**EXTRACT TO READ:**
--- START ---
More than 130 people have been killed and hundreds more injured in a series of explosions at churches and hotels in Sri Lanka, police and hospital sources say.
At least seven explosions were reported. Three churches in Negombo, Batticaloa and Colombo’s Kochchikade district were targeted during Easter services. According to authorities, 137 are reported dead folowing the blasts.
The Shangri-La, Kingsbury, Cinnamon Grand and a fourth hotel, all in Colombo, were also hit.
Easter Sunday is one of the major feasts in the Christian calendar.
No group has yet said it was responsible.
Theravada Buddhism is Sri Lanka’s biggest religion, making up about 70.2% of the population, according to the most recent census.
It is the religion of Sri Lanka’s Sinhalese majority. It is given primary place in the country’s laws and is singled out in the constitution.
Hindus and Muslims make up 12.6% and 9.7% of the population respectively.
Sri Lanka is also home to about 1.5 million Christians, according to the 2012 census, the vast majority of them Roman Catholic.
St Sebastian’s church in Negombo was severely damaged. Images on social media showed its inside, with a shattered ceiling and blood on the pews. At least 67 people are reported to have died there.
There were heavy casualties too at the site of the first blast in St Anthony’s, a hugely popular shrine in Kochchikade, a district of Colombo.
Hospital sources in Batticaloa said at least 27 people had died there.
A hotel official at the Cinnamon Grand, near the prime minister’s official residence, told AFP the explosion there had ripped through a restaurant, killing at least one person.
--- END ---
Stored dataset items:
--- START ---
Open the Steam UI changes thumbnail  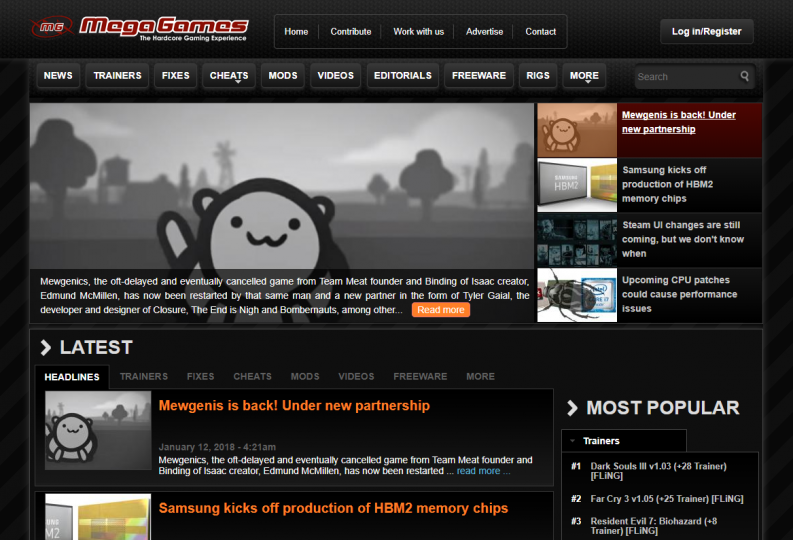(x=577, y=240)
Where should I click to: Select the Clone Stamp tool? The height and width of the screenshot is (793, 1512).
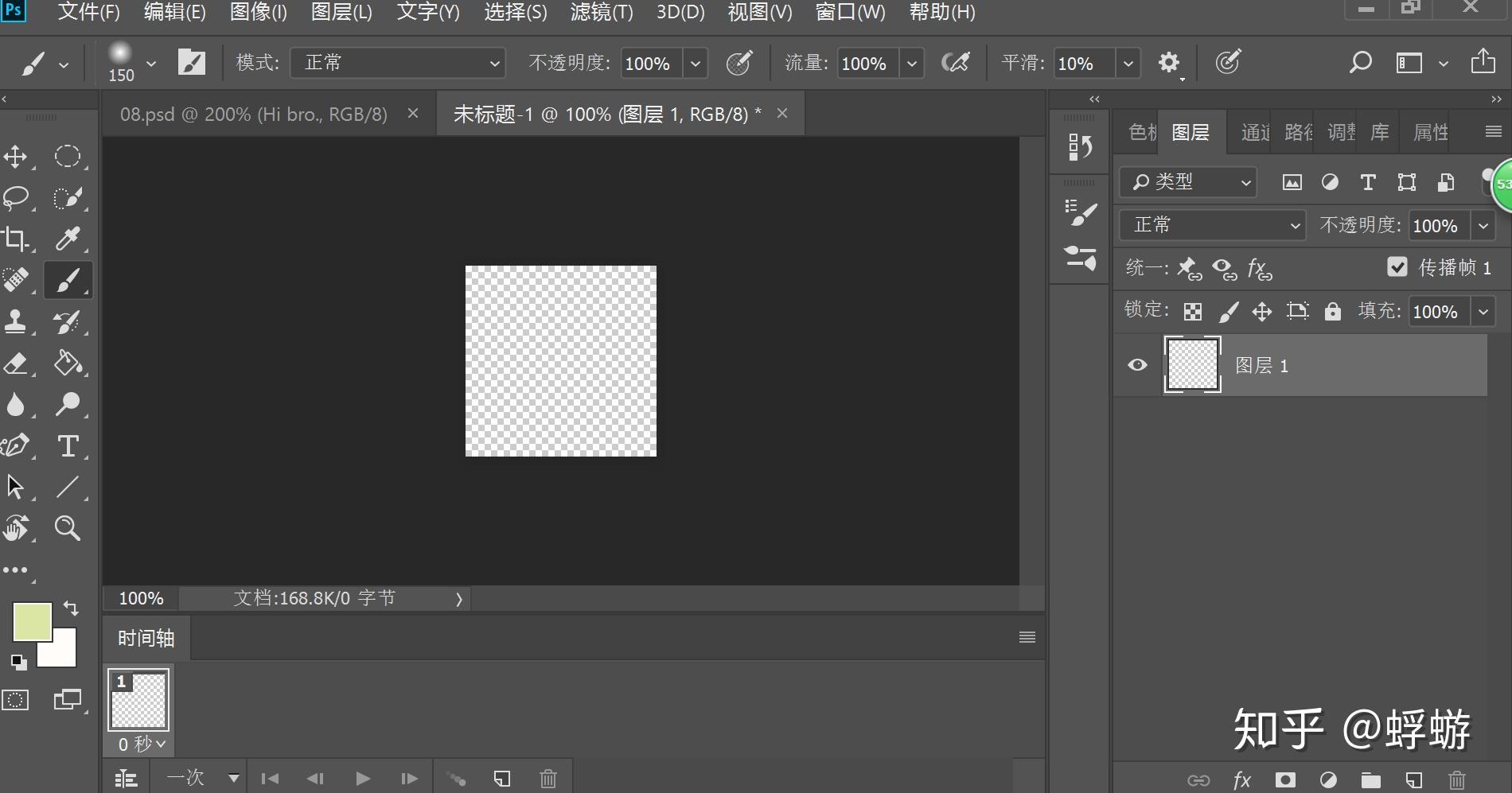pos(16,322)
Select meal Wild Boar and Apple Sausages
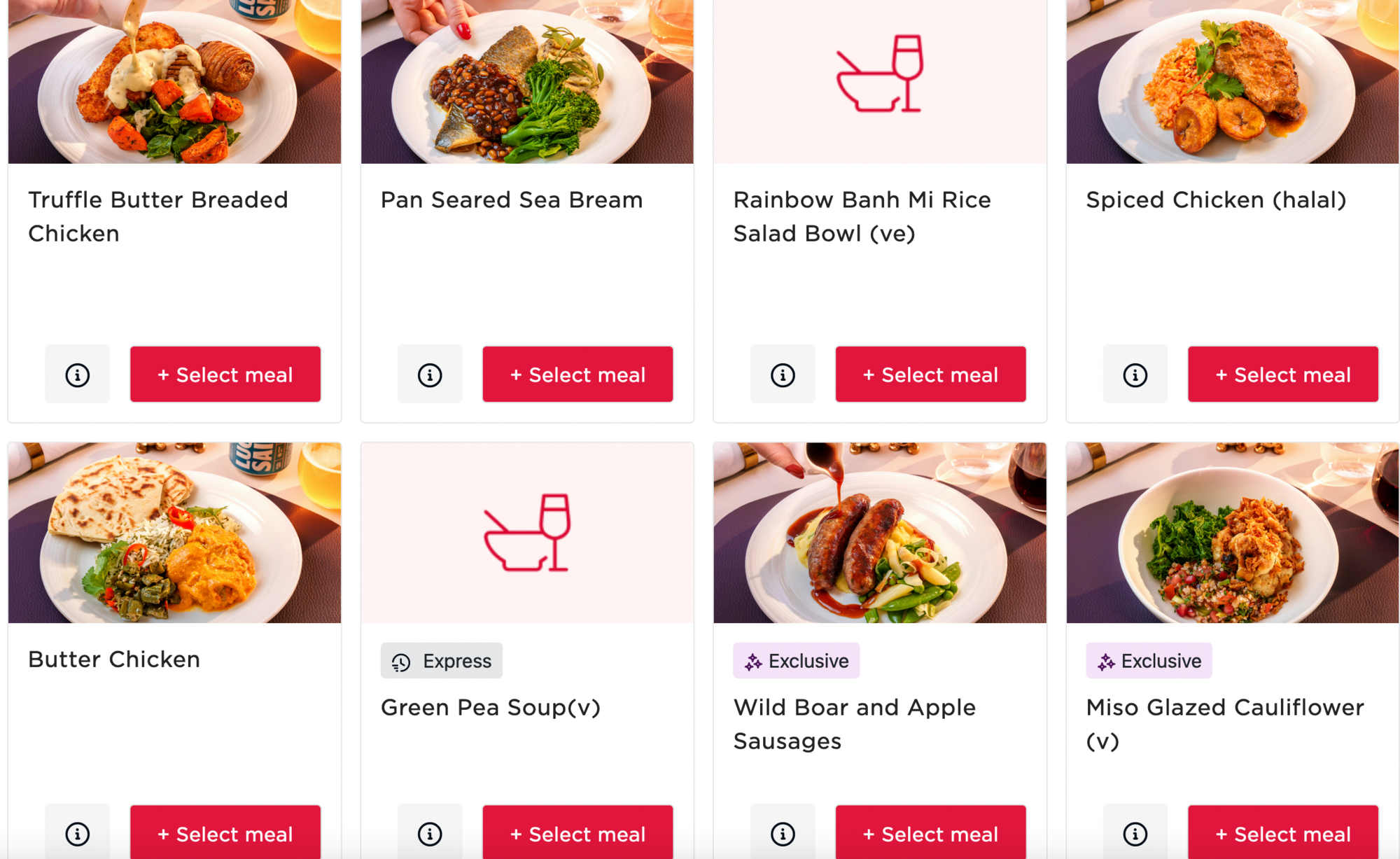1400x859 pixels. (930, 833)
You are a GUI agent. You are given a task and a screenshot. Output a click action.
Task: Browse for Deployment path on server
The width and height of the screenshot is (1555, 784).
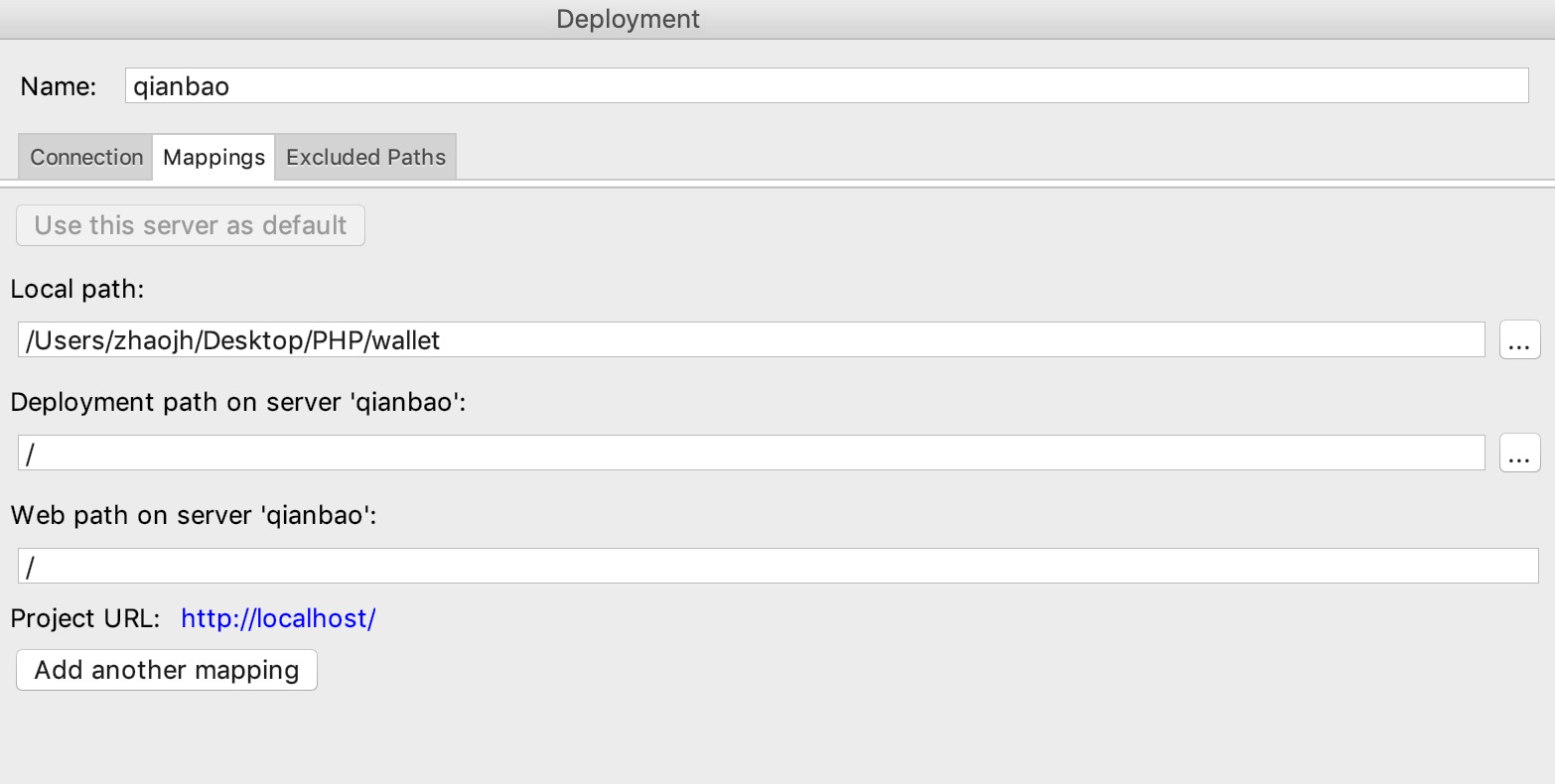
--- END ---
Answer these questions from the report on the Sri Lanka explosions:
(a) In which city were all the targeted hotels located?
(b) According to the most recent census, what share of Sri Lanka's population is Theravada Buddhist?
(c) At least how many people are reported to have died at St Sebastian's church in Negombo?

(a) Colombo
(b) About 70.2%
(c) At least 67